Steigende Materialpreise, höhere Lohnkosten oder zunehmender Wettbewerb beeinflussen selbstverständlich jedes Unternehmen. Den grössten Einfluss auf die Rentabilität haben jedoch die eigenen Prozesse.

Wer Nachkalkulationen konsequent durchführt, Kennzahlen regelmässig auswertet und Abläufe kontinuierlich verbessert, schafft die Grundlage für dauerhaft wirtschaftliches Arbeiten. Oft sind es nicht einzelne grosse Entscheidungen, sondern viele kleine Verbesserungen, die zusammen einen erheblichen Unterschied machen.

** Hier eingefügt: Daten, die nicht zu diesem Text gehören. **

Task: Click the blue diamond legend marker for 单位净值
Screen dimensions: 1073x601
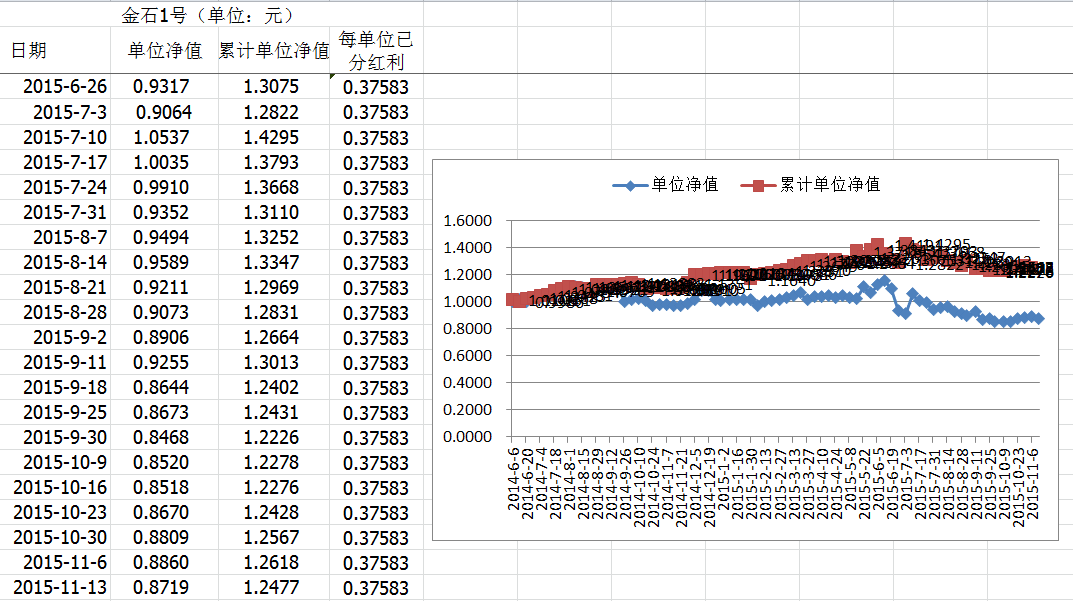Action: (628, 185)
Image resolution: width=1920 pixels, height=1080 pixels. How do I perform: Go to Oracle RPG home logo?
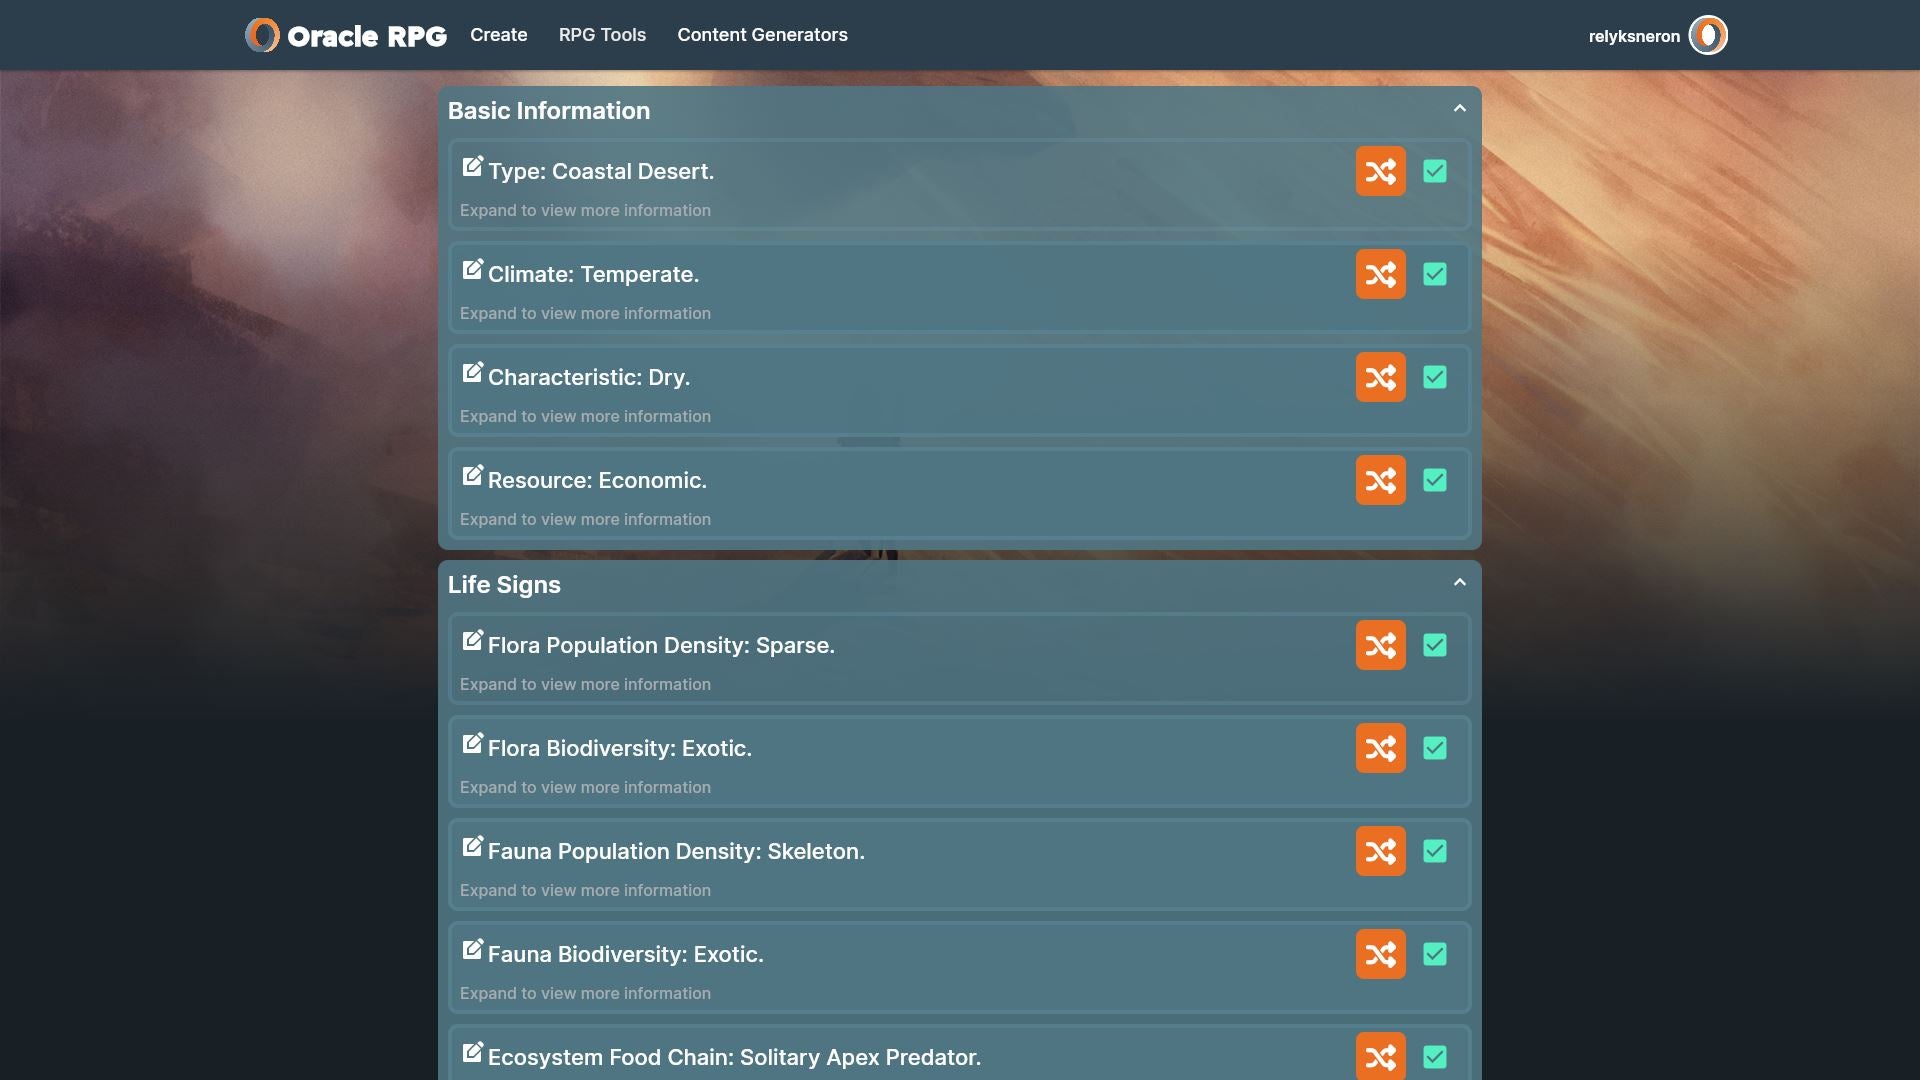(x=346, y=35)
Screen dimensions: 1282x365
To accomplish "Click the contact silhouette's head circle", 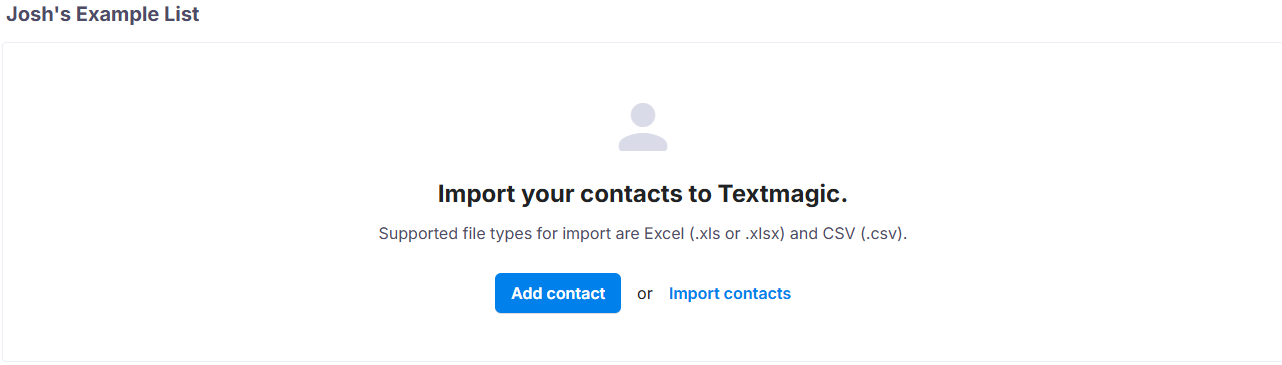I will (x=643, y=115).
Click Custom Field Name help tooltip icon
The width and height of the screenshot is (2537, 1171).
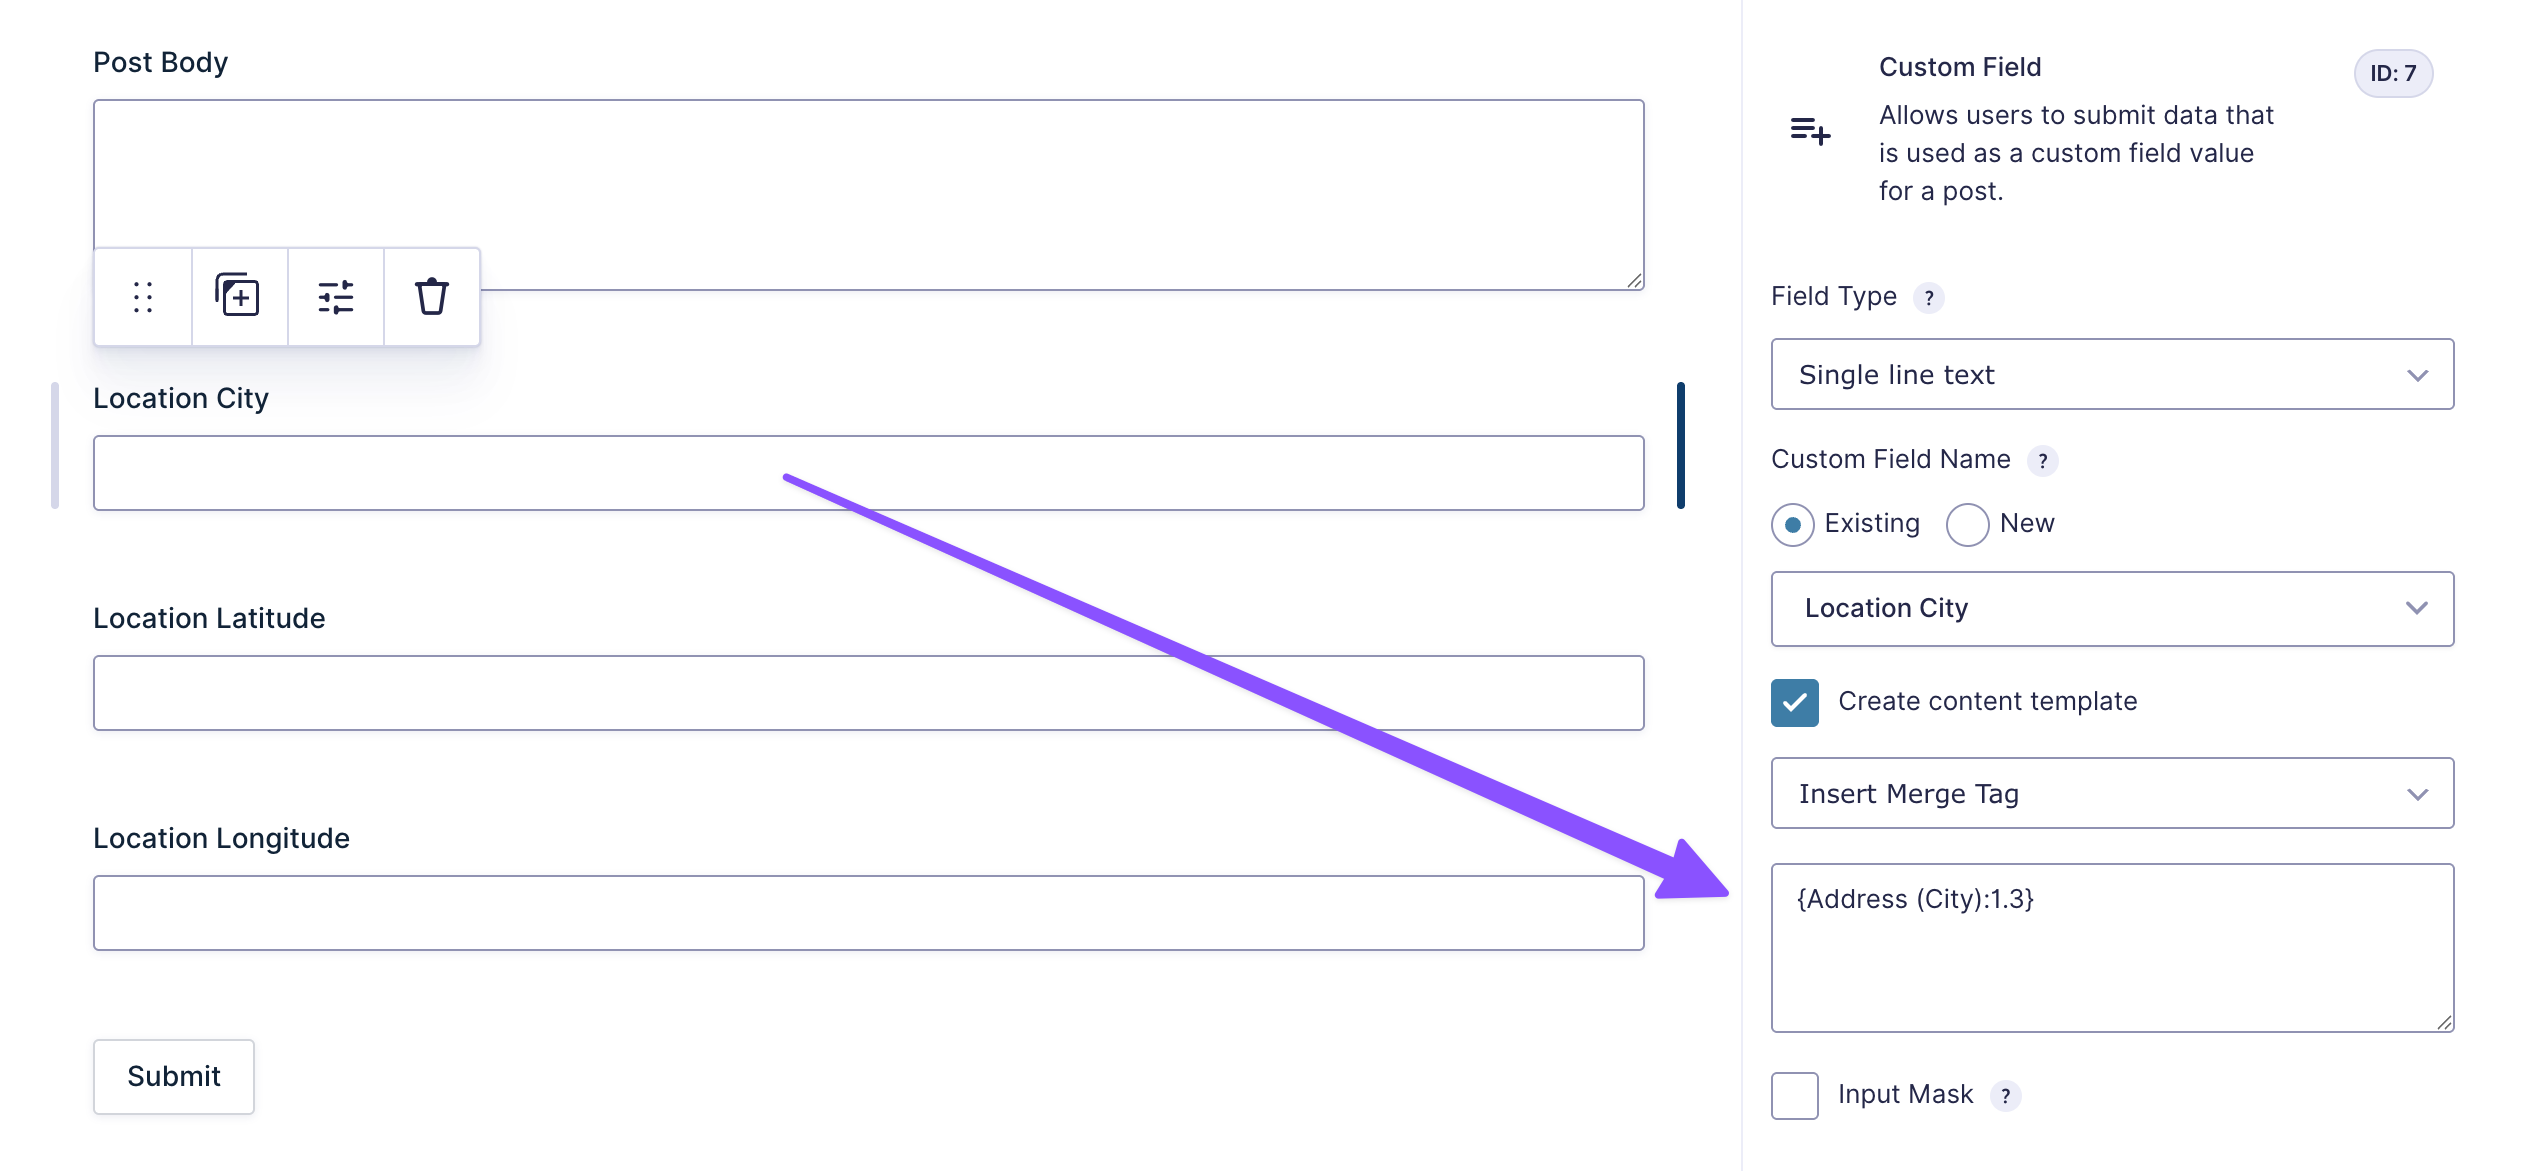click(2043, 461)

Praxistipp von Klaus Bracken

Führen Sie nach jedem grösseren Auftrag eine kurze Nachkalkulation durch. Vergleichen Sie die kalkulierten Stunden mit den tatsächlich benötigten Stunden, überprüfen Sie Materialkosten und halten Sie alle Abweichungen fest. Bereits nach wenigen Monaten erkennen Sie wiederkehrende Muster. Genau diese Erkenntnisse helfen Ihnen dabei, zukünftige Offerten realistischer zu kalkulieren, Prozesse zu verbessern und die Rentabilität Ihres Unternehmens nachhaltig zu steigern.

Aus der Praxis

In vielen Betrieben liegt das grösste Einsparpotenzial nicht im Einkauf oder bei den Lohnkosten. Es steckt in den täglichen Abläufen. Bereits wenige Minuten Zeitersparnis pro Auftrag summieren sich über ein Jahr zu mehreren hundert Arbeitsstunden. Wer seine Prozesse regelmässig hinterfragt und Entscheidungen auf Grundlage von Zahlen trifft, verbessert nicht nur einzelne Aufträge, sondern die Wirtschaftlichkeit des gesamten Unternehmens.